Sergueï Khadjikourbanov a été arrêté peu après son acquittement en février 2009, après le dépôt d’une nouvelle plainte contre lui pour chantage par cet homme, lui-même témoin dans le procès Politkovskaïa, rapporte le quotidien Moskovskiy Komsomolets dans son édition du 3 août 2009. Selon ce témoin, qui remplissait des missions pour le compte des services de sécurité russes, Khadjikourbanov lui aurait proposé, peu avant l’assassinat de la journaliste, de “travailler sur la presse”. Sergueï Khadjikourbanov nie avoir alors fait référence à Anna Politkovskaïa et affirme que Pavlioutchenko cherche à le compromettre parce qu’il lui doit une forte somme d’argent. Il apparaît urgent de tirer cette affaire au clair et de réunir ces deux dossiers.
Toutefois, n’oublions pas que les acteurs essentiels manquent toujours à ce procès. A savoir, le tireur (un troisième frère Makhmoudov, Roustam, en fuite à l’étranger), ainsi que le ou les commanditaires. On ignore également quelle affaire a causé la perte de la journaliste.

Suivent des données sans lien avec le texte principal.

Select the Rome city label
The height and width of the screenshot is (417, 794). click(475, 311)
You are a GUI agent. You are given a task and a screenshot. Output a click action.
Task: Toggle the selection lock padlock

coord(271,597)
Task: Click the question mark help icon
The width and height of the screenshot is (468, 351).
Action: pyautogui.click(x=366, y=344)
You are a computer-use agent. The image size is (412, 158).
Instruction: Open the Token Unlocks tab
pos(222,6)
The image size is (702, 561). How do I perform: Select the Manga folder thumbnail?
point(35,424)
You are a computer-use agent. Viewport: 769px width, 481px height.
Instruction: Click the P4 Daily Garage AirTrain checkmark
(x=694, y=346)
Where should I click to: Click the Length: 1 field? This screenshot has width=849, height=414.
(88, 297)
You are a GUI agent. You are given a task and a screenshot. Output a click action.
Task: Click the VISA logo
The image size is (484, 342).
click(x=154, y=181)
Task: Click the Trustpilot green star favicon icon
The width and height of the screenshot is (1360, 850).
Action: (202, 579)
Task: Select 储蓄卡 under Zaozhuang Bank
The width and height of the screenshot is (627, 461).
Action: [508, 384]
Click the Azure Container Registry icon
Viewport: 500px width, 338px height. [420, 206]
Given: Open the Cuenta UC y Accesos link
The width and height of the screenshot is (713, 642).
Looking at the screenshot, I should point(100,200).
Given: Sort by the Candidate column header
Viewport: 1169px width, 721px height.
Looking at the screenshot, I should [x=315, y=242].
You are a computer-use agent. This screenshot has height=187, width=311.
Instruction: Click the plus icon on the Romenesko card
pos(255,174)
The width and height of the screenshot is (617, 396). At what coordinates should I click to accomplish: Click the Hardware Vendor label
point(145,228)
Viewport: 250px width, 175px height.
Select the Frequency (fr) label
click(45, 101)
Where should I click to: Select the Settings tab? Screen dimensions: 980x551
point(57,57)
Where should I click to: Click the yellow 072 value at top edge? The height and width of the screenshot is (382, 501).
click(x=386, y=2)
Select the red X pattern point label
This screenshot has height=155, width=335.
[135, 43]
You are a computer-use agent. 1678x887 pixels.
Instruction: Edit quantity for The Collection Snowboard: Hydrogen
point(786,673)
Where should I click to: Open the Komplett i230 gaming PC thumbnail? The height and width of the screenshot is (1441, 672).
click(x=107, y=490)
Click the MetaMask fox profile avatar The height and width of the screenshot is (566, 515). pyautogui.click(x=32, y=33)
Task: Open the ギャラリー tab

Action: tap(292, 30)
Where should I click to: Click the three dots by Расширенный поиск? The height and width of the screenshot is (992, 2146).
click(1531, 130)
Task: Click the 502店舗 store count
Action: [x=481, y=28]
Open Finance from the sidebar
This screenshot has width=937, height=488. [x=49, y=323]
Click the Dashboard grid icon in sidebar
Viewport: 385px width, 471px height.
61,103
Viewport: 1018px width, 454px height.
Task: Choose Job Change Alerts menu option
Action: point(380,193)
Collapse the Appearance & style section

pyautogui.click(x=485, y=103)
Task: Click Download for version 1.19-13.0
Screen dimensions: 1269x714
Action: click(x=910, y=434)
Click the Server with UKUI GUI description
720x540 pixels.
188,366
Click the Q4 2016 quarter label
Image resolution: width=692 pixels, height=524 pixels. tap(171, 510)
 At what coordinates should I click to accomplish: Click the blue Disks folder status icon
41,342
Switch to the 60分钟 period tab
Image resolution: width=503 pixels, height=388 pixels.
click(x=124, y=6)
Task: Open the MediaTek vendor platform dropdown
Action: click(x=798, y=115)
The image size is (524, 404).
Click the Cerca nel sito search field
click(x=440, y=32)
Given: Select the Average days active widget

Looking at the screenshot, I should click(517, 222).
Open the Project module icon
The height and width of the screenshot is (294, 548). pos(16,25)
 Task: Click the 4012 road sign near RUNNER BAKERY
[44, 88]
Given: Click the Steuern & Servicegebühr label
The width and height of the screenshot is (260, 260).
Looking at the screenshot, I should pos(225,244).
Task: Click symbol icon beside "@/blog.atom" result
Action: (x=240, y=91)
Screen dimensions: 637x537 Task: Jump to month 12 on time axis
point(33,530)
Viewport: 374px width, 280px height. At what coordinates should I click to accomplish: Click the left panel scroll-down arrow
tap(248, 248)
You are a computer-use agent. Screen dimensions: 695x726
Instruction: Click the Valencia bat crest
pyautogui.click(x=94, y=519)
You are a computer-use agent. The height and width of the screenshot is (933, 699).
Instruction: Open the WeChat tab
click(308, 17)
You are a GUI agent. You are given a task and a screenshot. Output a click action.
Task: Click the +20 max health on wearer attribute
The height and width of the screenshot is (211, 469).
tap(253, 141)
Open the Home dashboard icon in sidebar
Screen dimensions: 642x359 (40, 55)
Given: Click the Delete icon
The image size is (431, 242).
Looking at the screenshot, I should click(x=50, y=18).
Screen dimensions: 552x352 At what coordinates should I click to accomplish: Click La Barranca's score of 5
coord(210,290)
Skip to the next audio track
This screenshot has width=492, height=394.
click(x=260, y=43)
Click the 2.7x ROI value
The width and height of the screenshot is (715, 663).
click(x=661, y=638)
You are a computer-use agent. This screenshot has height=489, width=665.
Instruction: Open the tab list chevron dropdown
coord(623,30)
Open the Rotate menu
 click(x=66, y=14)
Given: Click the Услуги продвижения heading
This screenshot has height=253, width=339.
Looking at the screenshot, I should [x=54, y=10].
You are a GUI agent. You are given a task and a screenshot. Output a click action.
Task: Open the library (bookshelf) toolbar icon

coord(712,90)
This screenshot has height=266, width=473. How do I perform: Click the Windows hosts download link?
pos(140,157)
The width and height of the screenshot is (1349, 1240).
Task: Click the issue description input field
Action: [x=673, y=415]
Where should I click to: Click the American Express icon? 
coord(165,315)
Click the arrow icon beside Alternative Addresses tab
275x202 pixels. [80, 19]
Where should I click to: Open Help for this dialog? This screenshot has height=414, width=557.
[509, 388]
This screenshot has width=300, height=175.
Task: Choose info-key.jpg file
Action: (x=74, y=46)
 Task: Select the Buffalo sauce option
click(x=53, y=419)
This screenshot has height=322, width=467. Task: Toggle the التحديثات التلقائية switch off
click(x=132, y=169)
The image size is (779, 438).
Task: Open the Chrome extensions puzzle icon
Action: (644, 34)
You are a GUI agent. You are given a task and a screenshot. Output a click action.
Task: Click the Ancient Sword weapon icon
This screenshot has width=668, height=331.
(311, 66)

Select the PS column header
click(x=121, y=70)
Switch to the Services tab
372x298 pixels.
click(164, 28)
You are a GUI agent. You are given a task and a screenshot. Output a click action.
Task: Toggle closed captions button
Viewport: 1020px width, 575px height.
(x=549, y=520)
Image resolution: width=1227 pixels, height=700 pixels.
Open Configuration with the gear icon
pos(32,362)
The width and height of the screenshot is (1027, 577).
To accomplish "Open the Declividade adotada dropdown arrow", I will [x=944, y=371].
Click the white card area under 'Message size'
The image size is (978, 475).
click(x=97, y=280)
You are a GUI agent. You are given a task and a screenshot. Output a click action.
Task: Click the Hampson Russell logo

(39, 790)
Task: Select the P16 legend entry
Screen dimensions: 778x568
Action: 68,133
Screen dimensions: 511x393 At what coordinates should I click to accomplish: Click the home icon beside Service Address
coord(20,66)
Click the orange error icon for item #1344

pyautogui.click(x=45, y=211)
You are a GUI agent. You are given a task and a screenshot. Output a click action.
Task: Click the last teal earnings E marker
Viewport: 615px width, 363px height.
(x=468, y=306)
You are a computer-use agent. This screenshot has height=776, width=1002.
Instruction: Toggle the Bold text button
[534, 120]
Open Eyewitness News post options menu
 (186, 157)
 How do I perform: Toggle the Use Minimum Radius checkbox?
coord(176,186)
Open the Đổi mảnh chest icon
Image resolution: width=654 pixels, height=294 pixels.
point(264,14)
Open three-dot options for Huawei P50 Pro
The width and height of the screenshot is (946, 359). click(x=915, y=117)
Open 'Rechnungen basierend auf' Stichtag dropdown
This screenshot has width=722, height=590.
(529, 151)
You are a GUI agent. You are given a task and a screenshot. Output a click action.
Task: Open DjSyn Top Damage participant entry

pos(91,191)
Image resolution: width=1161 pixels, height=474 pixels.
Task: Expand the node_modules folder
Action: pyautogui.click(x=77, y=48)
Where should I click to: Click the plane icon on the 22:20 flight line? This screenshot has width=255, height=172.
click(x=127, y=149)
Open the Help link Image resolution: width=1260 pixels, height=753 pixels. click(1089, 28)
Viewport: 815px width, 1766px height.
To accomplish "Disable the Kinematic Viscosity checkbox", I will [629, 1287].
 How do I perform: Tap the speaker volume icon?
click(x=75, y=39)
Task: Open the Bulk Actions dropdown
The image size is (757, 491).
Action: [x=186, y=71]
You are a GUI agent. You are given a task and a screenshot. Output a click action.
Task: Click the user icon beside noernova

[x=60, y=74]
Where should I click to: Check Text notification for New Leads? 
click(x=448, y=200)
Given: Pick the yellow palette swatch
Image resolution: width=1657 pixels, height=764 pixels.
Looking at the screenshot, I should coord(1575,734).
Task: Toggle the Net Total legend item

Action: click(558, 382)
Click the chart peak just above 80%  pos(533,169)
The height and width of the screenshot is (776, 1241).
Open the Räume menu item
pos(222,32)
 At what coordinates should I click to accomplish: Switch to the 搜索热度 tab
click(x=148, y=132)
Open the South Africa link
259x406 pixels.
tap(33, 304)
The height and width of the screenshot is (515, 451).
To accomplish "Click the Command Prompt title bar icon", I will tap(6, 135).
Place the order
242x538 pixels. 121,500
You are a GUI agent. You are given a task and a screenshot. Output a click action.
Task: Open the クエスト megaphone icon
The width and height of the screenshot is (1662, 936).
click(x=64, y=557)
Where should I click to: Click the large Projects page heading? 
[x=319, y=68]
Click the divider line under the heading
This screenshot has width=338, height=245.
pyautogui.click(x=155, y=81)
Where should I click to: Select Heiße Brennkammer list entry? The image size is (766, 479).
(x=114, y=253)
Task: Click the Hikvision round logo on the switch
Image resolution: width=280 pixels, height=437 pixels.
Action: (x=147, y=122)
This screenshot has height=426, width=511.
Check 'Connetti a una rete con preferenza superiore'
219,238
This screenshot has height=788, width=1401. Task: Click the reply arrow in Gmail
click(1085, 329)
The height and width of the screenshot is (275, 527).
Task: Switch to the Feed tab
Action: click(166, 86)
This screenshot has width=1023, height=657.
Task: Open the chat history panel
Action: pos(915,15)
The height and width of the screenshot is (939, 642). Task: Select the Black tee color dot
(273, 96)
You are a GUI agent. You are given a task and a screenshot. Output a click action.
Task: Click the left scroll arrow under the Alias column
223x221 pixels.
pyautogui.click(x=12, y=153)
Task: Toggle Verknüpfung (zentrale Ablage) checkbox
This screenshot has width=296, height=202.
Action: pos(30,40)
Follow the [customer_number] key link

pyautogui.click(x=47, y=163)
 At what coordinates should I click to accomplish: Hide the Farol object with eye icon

Rappelons pour finir que l’incapacité des autorités à traduire en justice ceux qui recourent à l’assassinat pour faire taire les critiques et protéger leurs intérêts, nourrit le cycle de la violence. C’est un permis de tuer qui continue de faire des victimes. L’une des dernières étant Natalia Estemirova. La défenseure des droits de l’homme, enlevée et abattue le 15 juillet dernier, dans le Caucase du nord, dénonçait depuis plus de dix ans les exactions subies par la population tchétchène. Natalia Estemirova avait collaboré avec Anna Politkovskaïa, et contribué à faire juger des responsables de crimes. Elle aussi refusait de se taire sous la menace.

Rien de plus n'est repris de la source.